**Records to process**
— start —

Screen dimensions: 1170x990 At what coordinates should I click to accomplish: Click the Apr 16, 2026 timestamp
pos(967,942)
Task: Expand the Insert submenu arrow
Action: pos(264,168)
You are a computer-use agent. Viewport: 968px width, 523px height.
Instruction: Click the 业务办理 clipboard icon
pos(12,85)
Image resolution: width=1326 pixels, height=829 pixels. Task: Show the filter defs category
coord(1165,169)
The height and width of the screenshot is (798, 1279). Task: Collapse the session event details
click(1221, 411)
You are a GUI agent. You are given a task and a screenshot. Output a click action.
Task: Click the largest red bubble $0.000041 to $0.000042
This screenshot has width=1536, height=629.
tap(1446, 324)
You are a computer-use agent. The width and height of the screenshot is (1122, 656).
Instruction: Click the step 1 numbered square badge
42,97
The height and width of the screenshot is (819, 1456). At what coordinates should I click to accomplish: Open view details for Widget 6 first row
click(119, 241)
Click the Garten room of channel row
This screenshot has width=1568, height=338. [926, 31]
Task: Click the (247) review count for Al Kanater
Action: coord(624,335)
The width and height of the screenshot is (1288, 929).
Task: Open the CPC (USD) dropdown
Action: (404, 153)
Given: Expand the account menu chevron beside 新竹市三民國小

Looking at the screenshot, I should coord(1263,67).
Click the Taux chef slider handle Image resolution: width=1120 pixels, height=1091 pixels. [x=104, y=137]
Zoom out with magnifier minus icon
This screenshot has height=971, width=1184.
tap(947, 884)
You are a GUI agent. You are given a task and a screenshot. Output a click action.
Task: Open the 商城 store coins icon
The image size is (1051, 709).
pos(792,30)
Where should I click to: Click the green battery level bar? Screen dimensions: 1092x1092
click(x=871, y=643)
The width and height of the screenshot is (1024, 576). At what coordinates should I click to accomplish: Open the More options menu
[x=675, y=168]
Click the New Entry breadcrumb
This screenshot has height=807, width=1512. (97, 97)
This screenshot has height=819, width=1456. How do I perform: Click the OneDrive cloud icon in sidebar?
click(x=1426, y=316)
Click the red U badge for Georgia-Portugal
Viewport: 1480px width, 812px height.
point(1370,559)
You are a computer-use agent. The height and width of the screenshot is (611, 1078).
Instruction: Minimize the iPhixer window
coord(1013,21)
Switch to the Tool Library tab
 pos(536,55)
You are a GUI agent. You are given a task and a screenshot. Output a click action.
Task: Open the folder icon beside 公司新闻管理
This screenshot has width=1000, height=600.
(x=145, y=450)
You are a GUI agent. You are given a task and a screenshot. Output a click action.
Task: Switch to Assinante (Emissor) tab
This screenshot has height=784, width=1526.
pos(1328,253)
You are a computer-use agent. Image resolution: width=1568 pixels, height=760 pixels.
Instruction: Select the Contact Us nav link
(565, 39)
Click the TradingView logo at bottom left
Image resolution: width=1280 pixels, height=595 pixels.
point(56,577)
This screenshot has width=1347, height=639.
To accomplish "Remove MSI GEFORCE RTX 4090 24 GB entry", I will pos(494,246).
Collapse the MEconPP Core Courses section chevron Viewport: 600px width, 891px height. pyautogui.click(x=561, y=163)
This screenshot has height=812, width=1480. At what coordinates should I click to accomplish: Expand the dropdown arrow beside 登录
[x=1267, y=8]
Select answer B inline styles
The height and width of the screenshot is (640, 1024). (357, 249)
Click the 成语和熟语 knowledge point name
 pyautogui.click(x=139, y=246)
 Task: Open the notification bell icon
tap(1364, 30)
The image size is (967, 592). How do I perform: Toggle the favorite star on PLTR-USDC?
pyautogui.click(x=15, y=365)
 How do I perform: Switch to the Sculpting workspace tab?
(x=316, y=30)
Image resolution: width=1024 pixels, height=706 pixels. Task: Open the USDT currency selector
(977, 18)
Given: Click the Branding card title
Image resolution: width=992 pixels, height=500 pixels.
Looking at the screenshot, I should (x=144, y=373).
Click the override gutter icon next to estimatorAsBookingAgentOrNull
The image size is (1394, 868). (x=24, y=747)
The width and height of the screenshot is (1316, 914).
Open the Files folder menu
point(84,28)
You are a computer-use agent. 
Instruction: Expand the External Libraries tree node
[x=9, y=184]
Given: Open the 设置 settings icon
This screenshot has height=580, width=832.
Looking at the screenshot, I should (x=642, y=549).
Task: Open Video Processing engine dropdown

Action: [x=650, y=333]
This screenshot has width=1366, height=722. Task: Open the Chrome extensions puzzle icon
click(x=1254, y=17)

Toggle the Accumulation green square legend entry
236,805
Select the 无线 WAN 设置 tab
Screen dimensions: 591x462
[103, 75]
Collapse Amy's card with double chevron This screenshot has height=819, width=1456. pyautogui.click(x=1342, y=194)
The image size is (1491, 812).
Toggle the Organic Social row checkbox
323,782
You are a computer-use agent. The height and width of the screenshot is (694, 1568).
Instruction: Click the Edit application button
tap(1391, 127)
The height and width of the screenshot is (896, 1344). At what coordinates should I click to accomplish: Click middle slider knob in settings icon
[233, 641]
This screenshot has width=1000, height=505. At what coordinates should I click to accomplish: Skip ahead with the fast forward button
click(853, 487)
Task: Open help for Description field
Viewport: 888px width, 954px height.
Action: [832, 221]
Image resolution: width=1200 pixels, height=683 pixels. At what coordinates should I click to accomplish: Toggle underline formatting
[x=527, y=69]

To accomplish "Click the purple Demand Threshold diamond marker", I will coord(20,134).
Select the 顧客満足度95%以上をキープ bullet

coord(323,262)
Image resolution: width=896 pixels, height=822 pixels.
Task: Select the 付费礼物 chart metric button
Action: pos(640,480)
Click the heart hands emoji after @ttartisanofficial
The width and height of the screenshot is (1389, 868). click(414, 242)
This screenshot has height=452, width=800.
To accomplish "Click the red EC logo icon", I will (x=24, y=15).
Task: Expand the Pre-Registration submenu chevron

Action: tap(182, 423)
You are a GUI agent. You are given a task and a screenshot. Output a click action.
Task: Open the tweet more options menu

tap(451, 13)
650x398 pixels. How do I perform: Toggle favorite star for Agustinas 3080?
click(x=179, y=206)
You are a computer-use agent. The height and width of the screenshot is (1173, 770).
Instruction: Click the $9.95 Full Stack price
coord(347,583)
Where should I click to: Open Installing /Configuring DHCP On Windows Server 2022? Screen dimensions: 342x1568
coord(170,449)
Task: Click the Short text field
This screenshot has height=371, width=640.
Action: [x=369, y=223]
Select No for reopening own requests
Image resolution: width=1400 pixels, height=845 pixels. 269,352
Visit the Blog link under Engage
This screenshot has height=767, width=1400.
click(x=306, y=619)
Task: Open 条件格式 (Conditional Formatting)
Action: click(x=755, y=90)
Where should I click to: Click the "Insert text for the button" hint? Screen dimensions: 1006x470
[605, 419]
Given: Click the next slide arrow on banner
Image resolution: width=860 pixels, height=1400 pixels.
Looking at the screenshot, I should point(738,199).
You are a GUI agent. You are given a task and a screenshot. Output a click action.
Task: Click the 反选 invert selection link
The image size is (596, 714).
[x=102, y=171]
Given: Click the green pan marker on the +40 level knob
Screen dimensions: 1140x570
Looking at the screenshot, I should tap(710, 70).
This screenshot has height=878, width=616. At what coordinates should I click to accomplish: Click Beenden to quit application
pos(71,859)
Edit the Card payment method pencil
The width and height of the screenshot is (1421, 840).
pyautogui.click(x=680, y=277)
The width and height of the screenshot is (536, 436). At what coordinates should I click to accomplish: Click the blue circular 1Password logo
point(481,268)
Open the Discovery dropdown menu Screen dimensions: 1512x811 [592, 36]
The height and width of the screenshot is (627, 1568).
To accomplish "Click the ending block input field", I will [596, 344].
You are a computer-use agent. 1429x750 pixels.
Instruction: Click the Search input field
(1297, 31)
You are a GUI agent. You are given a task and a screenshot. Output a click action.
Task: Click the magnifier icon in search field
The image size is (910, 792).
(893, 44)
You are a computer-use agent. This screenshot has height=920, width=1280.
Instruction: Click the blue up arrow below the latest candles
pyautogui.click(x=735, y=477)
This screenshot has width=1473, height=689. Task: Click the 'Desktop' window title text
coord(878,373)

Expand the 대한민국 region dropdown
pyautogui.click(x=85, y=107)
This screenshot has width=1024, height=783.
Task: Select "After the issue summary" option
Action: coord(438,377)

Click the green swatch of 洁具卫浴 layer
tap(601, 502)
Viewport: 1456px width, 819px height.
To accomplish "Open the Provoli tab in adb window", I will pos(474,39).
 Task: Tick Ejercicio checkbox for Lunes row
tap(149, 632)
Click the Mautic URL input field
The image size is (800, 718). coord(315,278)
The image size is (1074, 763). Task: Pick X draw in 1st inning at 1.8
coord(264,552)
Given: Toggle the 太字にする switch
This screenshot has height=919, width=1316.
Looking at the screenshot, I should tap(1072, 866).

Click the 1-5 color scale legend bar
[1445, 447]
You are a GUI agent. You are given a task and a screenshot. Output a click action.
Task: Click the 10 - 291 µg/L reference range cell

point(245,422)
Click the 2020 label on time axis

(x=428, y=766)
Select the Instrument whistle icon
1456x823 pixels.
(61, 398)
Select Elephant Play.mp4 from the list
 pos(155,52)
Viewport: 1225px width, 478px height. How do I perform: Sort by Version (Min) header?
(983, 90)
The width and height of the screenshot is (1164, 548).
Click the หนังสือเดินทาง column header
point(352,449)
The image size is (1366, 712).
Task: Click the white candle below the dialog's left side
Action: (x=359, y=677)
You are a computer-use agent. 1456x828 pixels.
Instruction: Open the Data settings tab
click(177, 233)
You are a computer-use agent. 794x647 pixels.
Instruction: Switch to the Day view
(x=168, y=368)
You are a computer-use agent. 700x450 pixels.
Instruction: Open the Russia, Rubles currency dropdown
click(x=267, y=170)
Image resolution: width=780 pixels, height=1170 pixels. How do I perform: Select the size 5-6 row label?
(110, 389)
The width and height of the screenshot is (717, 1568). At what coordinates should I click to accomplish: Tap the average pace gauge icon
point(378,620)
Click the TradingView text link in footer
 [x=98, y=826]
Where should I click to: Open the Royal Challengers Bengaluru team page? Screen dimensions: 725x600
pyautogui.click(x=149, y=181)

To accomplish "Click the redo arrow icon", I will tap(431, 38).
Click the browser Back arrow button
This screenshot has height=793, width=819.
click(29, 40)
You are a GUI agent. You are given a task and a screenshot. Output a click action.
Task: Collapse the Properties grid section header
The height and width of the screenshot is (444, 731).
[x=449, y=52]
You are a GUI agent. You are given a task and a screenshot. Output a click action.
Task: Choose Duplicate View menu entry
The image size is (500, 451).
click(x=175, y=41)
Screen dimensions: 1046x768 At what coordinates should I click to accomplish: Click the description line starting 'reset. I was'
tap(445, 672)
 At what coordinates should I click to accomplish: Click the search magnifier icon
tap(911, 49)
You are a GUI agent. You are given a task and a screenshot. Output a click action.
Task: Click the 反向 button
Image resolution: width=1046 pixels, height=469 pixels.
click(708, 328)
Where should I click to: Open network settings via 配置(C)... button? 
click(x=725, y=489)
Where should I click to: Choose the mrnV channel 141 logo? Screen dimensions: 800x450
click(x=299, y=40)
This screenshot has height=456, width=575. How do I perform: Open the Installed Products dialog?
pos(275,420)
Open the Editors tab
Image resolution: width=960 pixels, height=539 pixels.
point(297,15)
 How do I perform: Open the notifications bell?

— end —

**Exercise requirements**
Copy the listing above word for word, starting at its first line and ending at the line that contains "Action: pos(264,168)".

**Solution to this exercise**
Screen dimensions: 1170x990 At what coordinates should I click to accomplish: Click the Apr 16, 2026 timestamp
pos(967,942)
Task: Expand the Insert submenu arrow
Action: pos(264,168)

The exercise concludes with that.